Interesting stuff that I noted down:

Zuttel
Each kWh provides €25c of full-cycle economic advantage while the current average cost to European consumers is about €5c/kWh.
The oil price spike in 2008 took those prices towards parity meaning, that no net economic advantage was effected by the energy expended, contributing in a large part to the economic crash.
I’d not heard it put in those terms before, and if there is a real and verifiable corelation between delta energy cost/benefit and the occurrence of economic crises, then we have a really powerful preventative tool. My guess is that this relationship is much less clear cut and that the materials scientist who proposed it isn’t fully up to speed on behavioural economics, but that’s only a guess.

Hydrogen carries 39kWh/kg

Recent regulations against the use of asbestos have effectively killed the prospects of using electrolysis of water as a large scale hydrogen production method in Europe. Asbestos was used in industrial electrolysis as a membrane.

Hydrogen storage tanks are now made of a thin blown aluminum shell, wrapped with kevlar or carbon fibre.

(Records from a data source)
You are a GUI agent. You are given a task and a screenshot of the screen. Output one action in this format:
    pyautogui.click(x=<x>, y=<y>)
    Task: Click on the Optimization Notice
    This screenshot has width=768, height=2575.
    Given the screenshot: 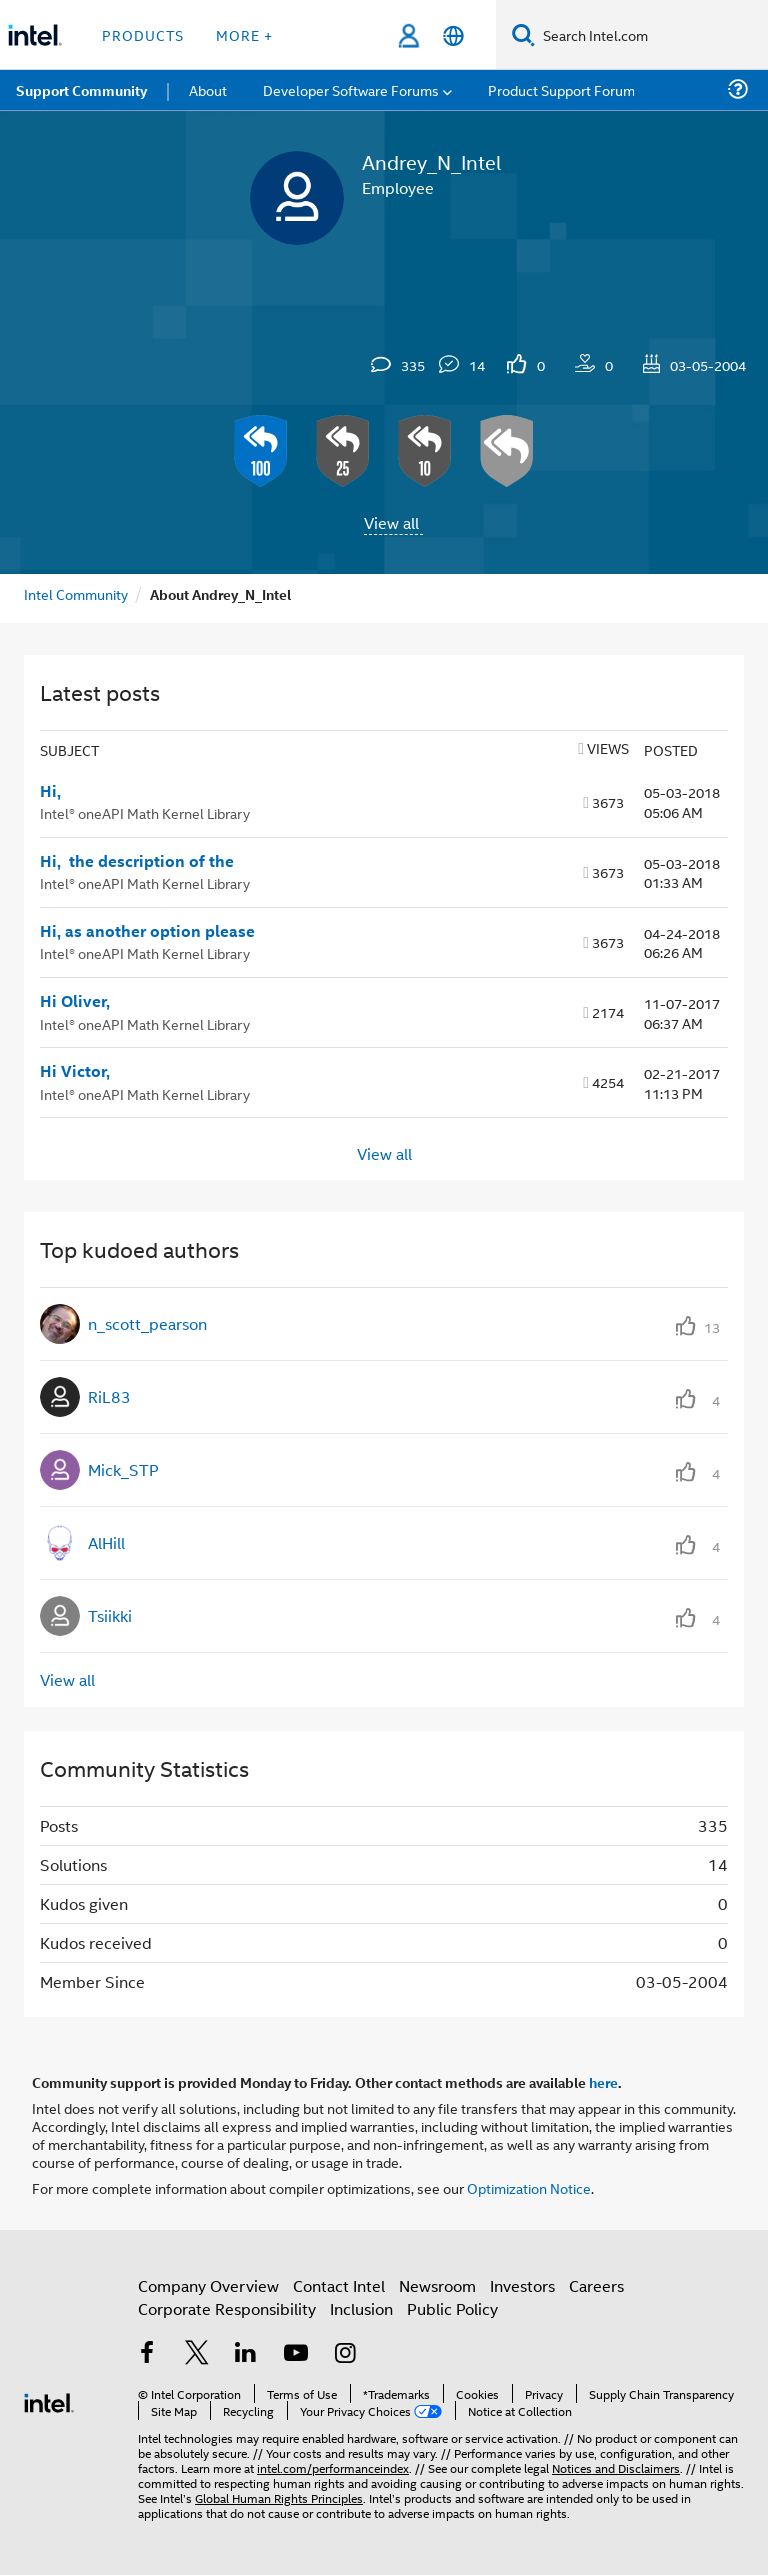 What is the action you would take?
    pyautogui.click(x=529, y=2187)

### SET EXERCISE 1:
Decide whether each statement agrees with the energy notes, answering yes or no and quoting the deciding words: (a) Hydrogen carries 39 kWh per kilogram. (b) Asbestos served as a membrane in industrial electrolysis. (c) Hydrogen storage tanks are now made of thick steel.
### SET EXERCISE 2:
Carry on the energy notes from their last sentence.
These items play no part in this work.

### RIGHT ANSWER 1:
(a) Yes: "Hydrogen carries 39kWh/kg"
(b) Yes: "Asbestos was used in industrial electrolysis as a membrane."
(c) No: "Hydrogen storage tanks are now made of a thin blown aluminum shell, wrapped with kevlar or carbon fibre."

### RIGHT ANSWER 2:
Hydrogen storage in metal hydrides can be twice the amount that can be held in tanks as the hydrogen is adsorbed onto the metal hydride in a very densely packed fashion. However, you need one metal hydride per hydrogen, so the storage media gets really heavy, really quickly as the tank size increases. There is an option to combine both hydride and liquid storage to get the best of both worlds.
Even with hydrogen stored in metal hydrides, the energy density is still only half that of gasoline.

Haile talked about ceria (cerium oxide) – a wonderful material apparently (she got her mineral economics all out of whack of course, but was better than most on the resources side).

Full cycle ceria-mediated synfuel production is currently 13% efficient, 23% efficient if you recover 50% of the process heat. The inputs are sunlight, water and CO2 as far as I can tell.

She quoted ceria availability at 40Mt – enough for >50,000 100MWe power plants operating 6hrs a day. Cost $140/MW installed using $20/kg of ceria. She didn’t mention that in Feb 2008 cerium price was $9.50/kg, so I will.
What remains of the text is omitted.